A new mortuary and bereavement facility at one of North Wales’s largest acute hospitals, the Ysbyty Glan Clwyd near Rhyl, formed from 16 steel-framed modules that were manufactured off site, and subsequently craned into position to greatly speed project completion, was delivered ‘well below original cost budget, four weeks ahead of schedule’, by turnkey construction specialist, MTX Contracts.

As HEJ editor, Jonathan Baillie, reports, this is MTX’s second substantial project in the past two years at Glan Clwyd, reporting to the principal contractor on a major redevelopment programme currently ongoing at the hospital, Laing O’Rourke.

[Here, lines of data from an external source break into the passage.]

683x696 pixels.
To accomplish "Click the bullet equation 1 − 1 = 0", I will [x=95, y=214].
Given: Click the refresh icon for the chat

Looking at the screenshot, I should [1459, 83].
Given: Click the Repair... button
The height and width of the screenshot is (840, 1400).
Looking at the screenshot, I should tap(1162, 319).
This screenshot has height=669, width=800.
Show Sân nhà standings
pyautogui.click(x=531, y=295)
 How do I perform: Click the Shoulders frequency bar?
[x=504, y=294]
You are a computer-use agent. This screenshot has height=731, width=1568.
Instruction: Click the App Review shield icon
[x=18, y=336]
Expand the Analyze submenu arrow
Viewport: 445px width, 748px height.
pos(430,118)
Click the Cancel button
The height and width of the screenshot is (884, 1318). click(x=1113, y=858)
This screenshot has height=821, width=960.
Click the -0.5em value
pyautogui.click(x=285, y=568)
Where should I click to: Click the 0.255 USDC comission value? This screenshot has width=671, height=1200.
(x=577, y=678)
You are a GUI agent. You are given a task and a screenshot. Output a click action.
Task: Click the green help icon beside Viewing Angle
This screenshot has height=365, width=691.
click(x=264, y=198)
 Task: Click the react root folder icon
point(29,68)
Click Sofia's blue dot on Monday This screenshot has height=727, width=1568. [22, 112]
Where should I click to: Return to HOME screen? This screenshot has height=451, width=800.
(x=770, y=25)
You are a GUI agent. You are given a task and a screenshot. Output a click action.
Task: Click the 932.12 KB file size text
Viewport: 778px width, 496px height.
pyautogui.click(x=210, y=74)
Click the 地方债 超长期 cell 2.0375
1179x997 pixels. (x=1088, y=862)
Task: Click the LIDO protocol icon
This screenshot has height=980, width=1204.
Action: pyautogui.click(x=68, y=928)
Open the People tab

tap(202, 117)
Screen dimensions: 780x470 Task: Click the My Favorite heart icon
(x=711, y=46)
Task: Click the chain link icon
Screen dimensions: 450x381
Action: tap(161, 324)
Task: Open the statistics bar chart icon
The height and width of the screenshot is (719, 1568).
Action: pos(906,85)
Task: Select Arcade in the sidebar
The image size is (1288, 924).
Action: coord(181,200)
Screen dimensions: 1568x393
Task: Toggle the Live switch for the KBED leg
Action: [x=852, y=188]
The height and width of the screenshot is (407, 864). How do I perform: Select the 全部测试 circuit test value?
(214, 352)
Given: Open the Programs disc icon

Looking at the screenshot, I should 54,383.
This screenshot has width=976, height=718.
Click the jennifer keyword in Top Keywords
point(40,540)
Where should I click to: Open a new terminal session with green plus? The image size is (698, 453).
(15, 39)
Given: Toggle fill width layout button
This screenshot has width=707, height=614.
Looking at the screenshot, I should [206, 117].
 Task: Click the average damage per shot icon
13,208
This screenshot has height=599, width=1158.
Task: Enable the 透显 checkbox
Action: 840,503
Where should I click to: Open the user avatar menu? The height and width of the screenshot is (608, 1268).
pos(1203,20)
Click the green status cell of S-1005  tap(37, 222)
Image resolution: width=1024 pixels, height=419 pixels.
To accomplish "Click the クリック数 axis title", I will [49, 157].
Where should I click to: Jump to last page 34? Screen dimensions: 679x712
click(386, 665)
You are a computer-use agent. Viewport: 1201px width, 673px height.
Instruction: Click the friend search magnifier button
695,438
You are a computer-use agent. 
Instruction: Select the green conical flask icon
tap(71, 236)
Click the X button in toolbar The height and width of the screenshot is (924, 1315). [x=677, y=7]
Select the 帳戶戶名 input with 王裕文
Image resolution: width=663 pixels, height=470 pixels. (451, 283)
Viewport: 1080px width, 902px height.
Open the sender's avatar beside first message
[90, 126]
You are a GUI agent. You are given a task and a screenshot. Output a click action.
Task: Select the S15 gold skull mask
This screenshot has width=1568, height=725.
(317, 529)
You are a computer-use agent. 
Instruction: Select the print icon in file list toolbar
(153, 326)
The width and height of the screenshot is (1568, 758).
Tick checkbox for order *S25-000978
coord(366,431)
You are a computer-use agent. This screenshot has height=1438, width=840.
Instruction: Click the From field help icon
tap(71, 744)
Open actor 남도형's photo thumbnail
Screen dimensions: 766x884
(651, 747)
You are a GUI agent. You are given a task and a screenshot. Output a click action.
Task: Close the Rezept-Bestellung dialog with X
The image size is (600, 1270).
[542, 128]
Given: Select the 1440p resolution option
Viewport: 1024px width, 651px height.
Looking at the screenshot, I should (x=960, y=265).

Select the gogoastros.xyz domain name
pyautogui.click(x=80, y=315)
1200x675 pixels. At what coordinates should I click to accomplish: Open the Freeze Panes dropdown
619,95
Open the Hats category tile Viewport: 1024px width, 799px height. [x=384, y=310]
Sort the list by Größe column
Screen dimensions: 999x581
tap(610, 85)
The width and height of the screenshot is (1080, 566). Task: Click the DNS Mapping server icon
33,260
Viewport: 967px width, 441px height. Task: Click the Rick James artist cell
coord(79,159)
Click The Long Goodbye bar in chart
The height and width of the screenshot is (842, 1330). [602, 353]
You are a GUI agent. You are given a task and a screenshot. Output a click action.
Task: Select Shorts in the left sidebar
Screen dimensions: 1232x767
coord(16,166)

Along with the earlier project – which involved the turnkey fit-out of five new operating theatres – the new Mortuary and Bereavement Centre is a further part of a 90-phase, £89.9 million Welsh Assembly, Design for Life, Building for Wales Framework-funded redevelopment programme at the hospital. The scheme’s primary objective is the removal of large quantities of dilapidated asbestos fire protection material, in phases, from areas of the 1970s-built buildings, by Principal Supply Chain partner, Laing O’Rourke. The resulting cleared areas will then provide the client organisation, the Betsi Cadwaladr University Health Board, with the opportunity to remodel the hospital’s existing outdated clinical and non-clinical facilities. Located on a former greenfield site close to a new Pathology Department building on the north of the Glan Clwyd site (which is itself a further phase of the overall hospital development scheme, and was completed in July this year by Laing O’Rourke), the new Mortuary and Bereavement Centre was handed over to the client Health Board nearly a month ahead of schedule, last December. An attractive-looking building, with an uplifting exterior design, the mortuary is externally finished with bespoke coloured spandrel panels and a Kingspan microribbed cladding system. At roof level, a louvred screen wall runs along part of the roofline, with a matching Kingspan parapet that effectively conceals the external rooftop plant area and solar PV panels that supply some of the building’s substantial energy requirements, without screening them off completely, helping to attenuate noise. The overall ‘aesthetics’ provide a pleasing, clinical, modern look, while remaining sympathetic with the building’s purpose.